Shares of Farmer Mac gained modestly on their first day of trading on the New York Stock Exchange, advancing 0.19%, or 12.5 cents, to $67.125.
But the company's president, Henry D. Edelman, who rang the opening bell at the exchange, said he was optimistic about the company's move from the Nasdaq market to the Big Board.
Mr. Edelman said the shift, under study for the last three months, would allow more-efficient trading of Farmer Mac's stock, under the symbol AGM. Farmer Mac's formal name is the Federal Agricultural Mortgage Corp.
The move gives the company better access to the "capital we need to grow," Mr. Edelman said. He also said Nasdaq's bid-ask spreads on its shares "were just too wide," inconveniencing investors.
Farmer Mac was established by Congress in 1988 to create liquidity for agricultural real estate and rural housing loans.
The company gathers loans and packages them into securities for sale on the secondary market.
Elsewhere, bank stocks rose modestly on Friday. The Standard & Poor's bank index added 0.23% and the Dow Jones industrial average, 0.13%. The Nasdaq bank index rose 0.23% and the S&P 500, 0.22%.
A bank in Illinois is successfully going the de novo route.
Chicago's Wintrust Financial Corp., whose shares fell 5.26%, to $18, on Friday, is a favorite pick of Anthony J. Polini at Advest Inc.
Wintrust was started in 1991 by bankers and local businesspeople who wanted to serve customers who had become disenfranchised through mergers.
The company "is building franchise value by creating fast-growing de novo banks that can generate superior earnings growth," Mr.
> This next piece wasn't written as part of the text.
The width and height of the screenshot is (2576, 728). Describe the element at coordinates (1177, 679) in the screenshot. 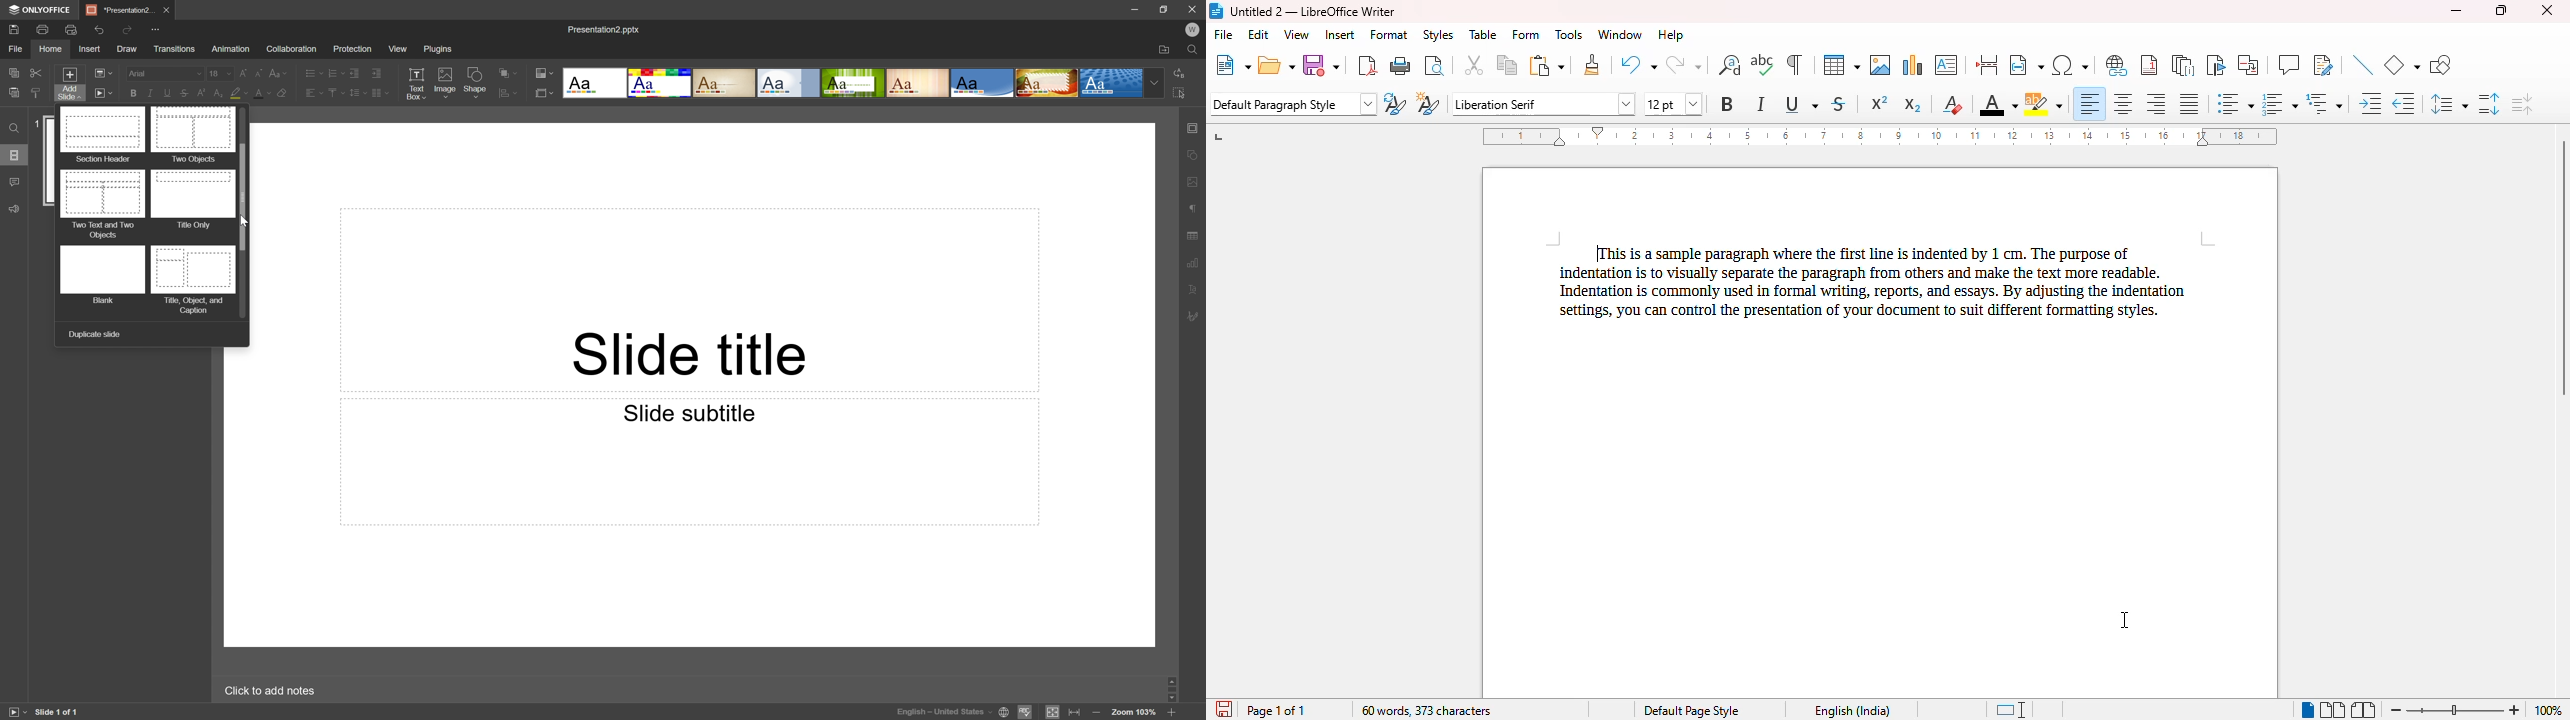

I see `Scroll Up` at that location.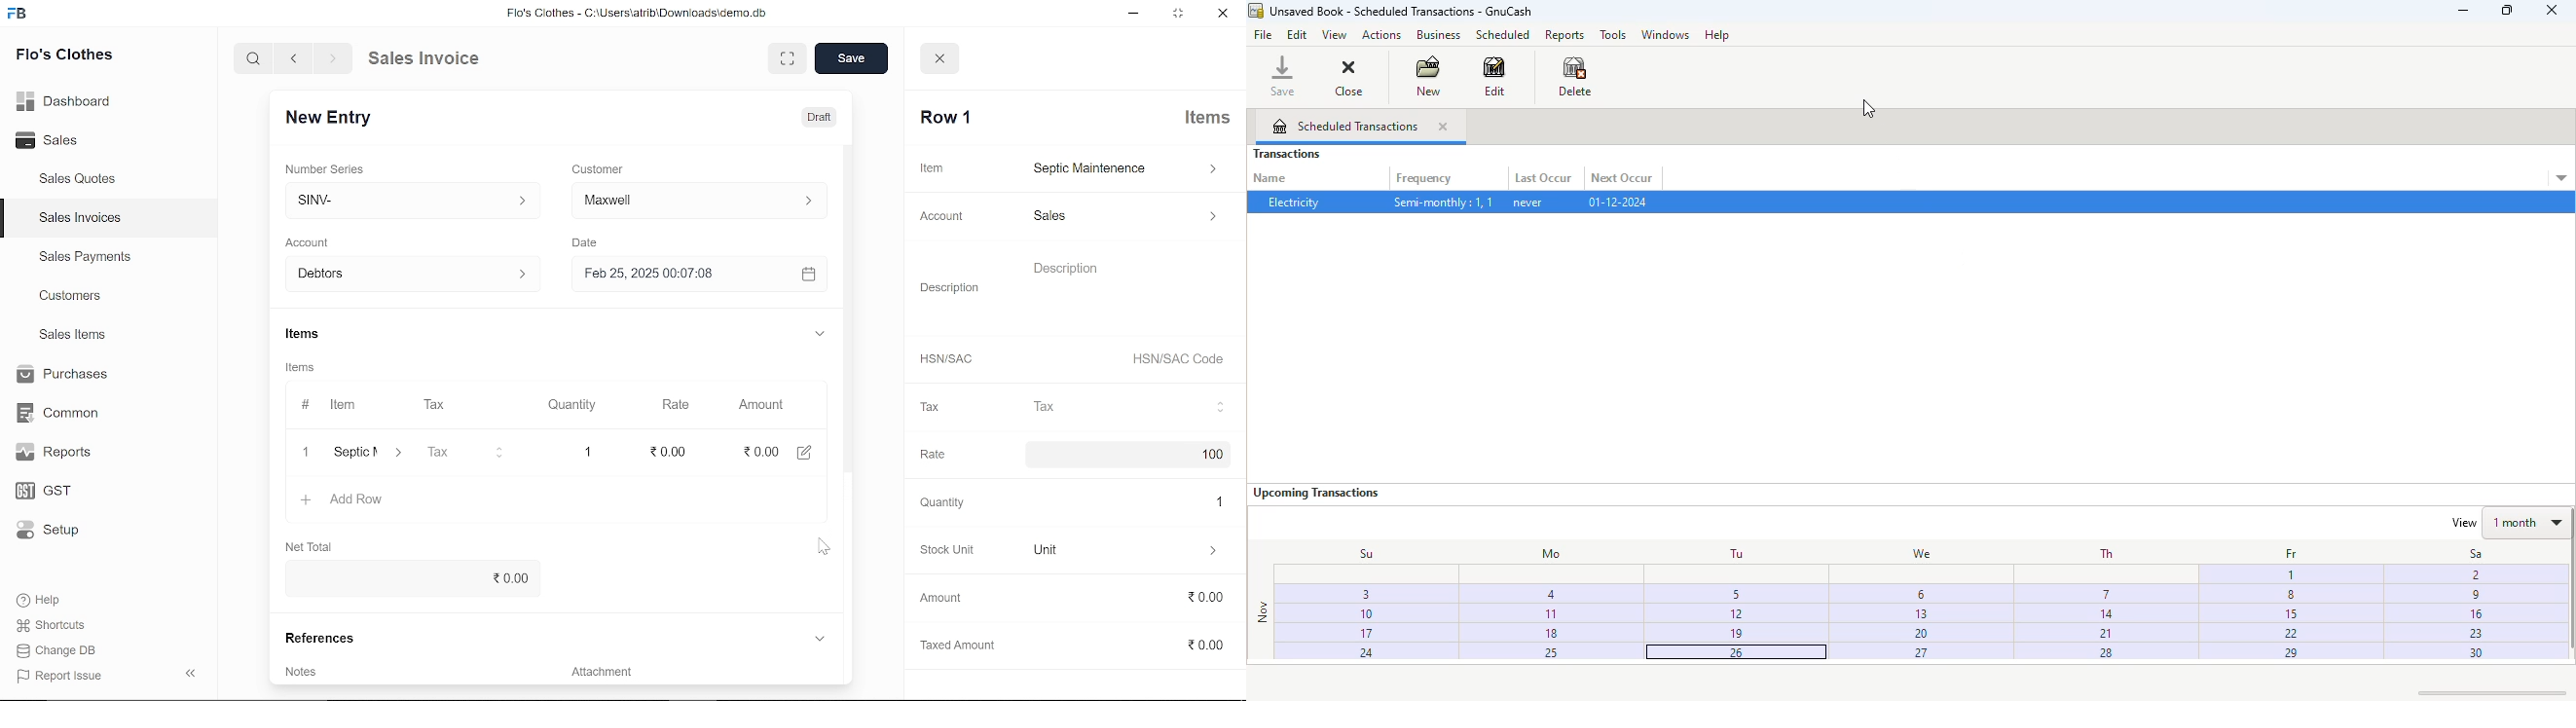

Polini said. "As the banks mature, a fully leveraged expense base should contribute to high performance ratios."
He does cite some risks. "The company's track record, while excellent, dates back less than 10 years and has not been tested under adverse economic conditions."
Also, Wintrust's stock trades at an average of under 20,000 shares daily.
"While this compares favorably with peers as a percentage of outstanding shares, it is still too low to ensure a high level of trading liquidity," Mr. Polini said.